Morelle’s plan would waive the repair-oriented, under-the-hood vehicle training that is part of the CDL training. At least two of the school transportation associations, the NSTA and NASDPTS, support the change, according to School Transportation News.

“Our bus drivers are committed to the work and are committed to the school and the kids. They really do care for them,” he said. “I just feel like if there’s anything we could do to make it easier.”  

As someone with Type I Diabetes, Bobrowski would have been prohibited from getting a CDL before the Federal Motor Carrier Safety Administration implemented a new rule in November 2018 that allowed people with insulin-treated Diabetes to get a CDL.

“I don’t know how many people know about that,” he said.

Bobrowski said even with change, he might not have thought about getting his CDL if it wasn’t for this year’s dire situation.
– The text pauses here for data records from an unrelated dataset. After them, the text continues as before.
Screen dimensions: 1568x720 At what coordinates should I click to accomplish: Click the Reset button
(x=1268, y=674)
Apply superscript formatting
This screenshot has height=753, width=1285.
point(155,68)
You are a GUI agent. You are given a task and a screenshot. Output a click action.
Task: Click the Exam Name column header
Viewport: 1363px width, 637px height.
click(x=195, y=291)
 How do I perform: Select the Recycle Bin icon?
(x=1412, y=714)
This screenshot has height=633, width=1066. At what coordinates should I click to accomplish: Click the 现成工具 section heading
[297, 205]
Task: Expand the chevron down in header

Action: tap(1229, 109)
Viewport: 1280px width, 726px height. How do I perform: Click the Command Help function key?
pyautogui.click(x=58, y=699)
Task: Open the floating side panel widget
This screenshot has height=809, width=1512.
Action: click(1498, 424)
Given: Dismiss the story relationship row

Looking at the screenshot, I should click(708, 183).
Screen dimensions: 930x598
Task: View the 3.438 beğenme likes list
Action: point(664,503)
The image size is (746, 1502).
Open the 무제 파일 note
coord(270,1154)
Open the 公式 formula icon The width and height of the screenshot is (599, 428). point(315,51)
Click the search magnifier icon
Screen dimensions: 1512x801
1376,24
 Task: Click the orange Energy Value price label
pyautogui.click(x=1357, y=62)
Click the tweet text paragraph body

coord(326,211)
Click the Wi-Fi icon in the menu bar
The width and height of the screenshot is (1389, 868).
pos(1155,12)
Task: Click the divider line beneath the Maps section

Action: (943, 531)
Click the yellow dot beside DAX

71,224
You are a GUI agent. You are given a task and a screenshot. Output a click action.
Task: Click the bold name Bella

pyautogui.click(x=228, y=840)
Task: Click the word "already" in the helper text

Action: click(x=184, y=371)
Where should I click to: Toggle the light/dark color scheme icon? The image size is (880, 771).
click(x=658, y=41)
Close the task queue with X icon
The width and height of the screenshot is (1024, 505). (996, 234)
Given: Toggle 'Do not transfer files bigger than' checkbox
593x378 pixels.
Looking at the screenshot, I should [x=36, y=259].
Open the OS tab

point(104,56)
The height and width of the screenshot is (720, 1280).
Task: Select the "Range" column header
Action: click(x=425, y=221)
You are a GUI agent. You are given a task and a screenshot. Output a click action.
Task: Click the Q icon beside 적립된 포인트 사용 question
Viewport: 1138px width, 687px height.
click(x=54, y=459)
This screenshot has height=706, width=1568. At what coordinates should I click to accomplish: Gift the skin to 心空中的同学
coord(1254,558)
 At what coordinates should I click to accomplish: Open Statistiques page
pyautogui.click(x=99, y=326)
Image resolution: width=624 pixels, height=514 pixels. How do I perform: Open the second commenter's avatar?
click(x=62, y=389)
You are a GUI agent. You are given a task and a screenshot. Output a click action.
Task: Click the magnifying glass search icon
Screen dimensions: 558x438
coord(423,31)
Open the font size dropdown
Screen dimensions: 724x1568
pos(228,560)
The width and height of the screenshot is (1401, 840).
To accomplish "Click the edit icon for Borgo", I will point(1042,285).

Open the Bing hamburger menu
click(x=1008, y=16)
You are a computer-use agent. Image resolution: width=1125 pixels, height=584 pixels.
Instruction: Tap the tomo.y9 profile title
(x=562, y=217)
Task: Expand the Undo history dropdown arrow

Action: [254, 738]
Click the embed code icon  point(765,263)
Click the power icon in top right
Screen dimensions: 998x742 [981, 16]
“When I saw the need there, that’s when I said I need to step up and do something different,” said Bobrowski who plans to be able to drive a bus by Thanksgiving.

Return to normal coming  
Transportation directors say as the number of coronavirus cases begins to fall and recruiting efforts bring in some new drivers, they expect the situation to stabilize later this fall.

Warren County now has several drivers going through training and Jenkins hopes to be able to eventually build up to 20 full-time substitute drivers.

“I think in the weeks to come and we get through this semester, if COVID will keep low we’ll be able to replenish and be back to pretty normal. We hope to anyway,” he said.

Foushee has seen success recruiting drivers in Meade County from booths at the state fair and other events. She’s also gotten driver applicants from the large following on the Meade County Schools Transportation Facebook page where she posts delay announcements and positive messages about bus drivers.

As of late September, Foushee had nine drivers who had passed the permit test and three more in a training class.

“So, we’re hoping by the end of October, if nothing else changes, we should be pretty close to fully staffed,” she said.

The situation has also improved in Russellville Independent where Shoemake has been called on to drive less frequently than at the beginning of the school year. However, she’s already been asked to drive every day during the week the district returned from Fall Break.

“We have a driver leaving, they’re retiring, and they have not had any applicants for the job,” she said.

That means Shoemake will once again get up at 4:30 a.m., go to her school, get on a bus to pick up students then return to school to teach all day. Because the timing is off, her principal will have to find a substitute for the first hour of the school day.

After she teaches all day, she’ll leave at 2:45 p.m. for her afternoon route and finish her day at school between 4:30 or 5 p.m.

“It makes for a long day,” she said. But Shoemake doesn’t consider her double-duty as uncommon.

“There’s been a lot of people in our district who have stepped up in different roles and jumped in. It’s just been a crazy year,” she said. “It’s unusual, it’s one like we’ve never seen before. We’ve got wonderful people and we’ve done an amazing job. Bottom line, we take care of our kids.”